Powodem "politycznego konfliktu" między Bronisławem Komorowskim a PO jest Krajowa Rada Radiofonii i Telewizji. Platforma Obywatelska chce odrzucić jej roczne sprawozdanie i doprowadzić do rozwiązania rady. Prezydent, według informacji dziennikarza RMF FM, chce jej bronić.

Prezydencka determinacja bierze się głównie z zamiłowania do status quo w którym dwójka prezydenckich nominantów gra w KRRiT istotną rolę. Prezydent był głównym architektem tego stanu rzeczy: to on pierwszy, zaskakując wszystkich zgłosił do rady duet Luft - Dworak.

PO próbując dochować międzypartyjnych zobowiązań, zgodziła się, by w tej sytuacji tę prezydencką dwójkę uzupełnili ludzie SLD i PSL, co z kolei sprawiło że w wielu sprawach w radzie panuje pat.

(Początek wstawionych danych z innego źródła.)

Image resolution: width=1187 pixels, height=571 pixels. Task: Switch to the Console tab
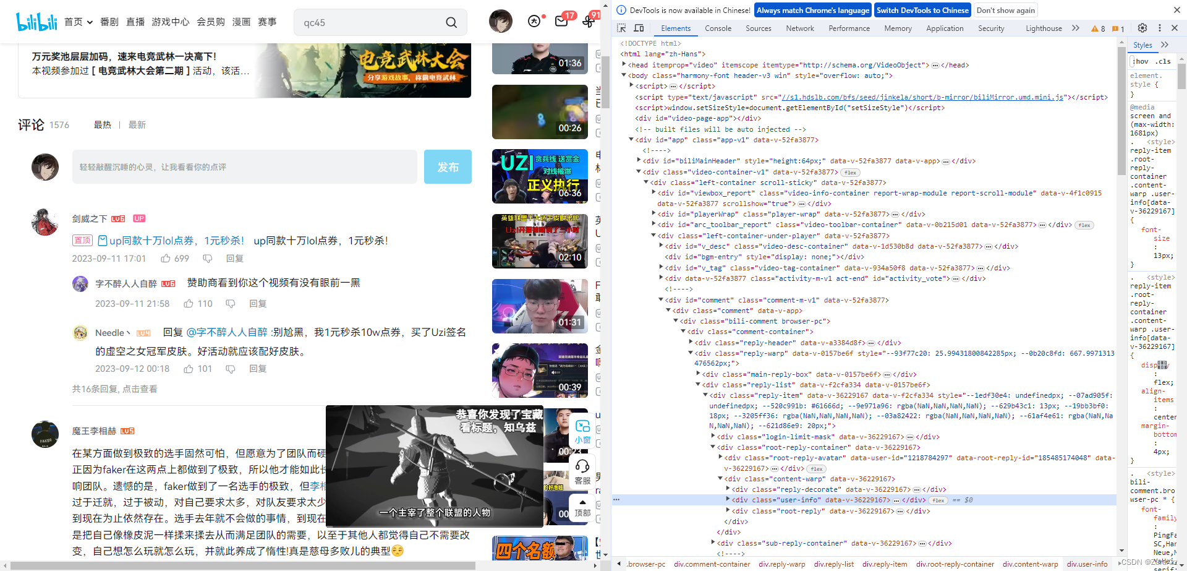point(718,28)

Odrzucenie sprawozdania i rozwiązanie KRRiT miałoby ten pat przerwać, ale do tego niezbędna jest zgoda parlamentu i prezydenta.

Współpracownicy Komorowskiego mówią, że jeśli PO nie dostarczy prezydentowi jakiś mocnych argumentów, to nie przyłoży on ręki do rozpędzenia rady. Zwłaszcza, że jak doczytano się niedawno w ustawie, nie mógłby do niej znów nominować tych których umieścił tam przed rokiem.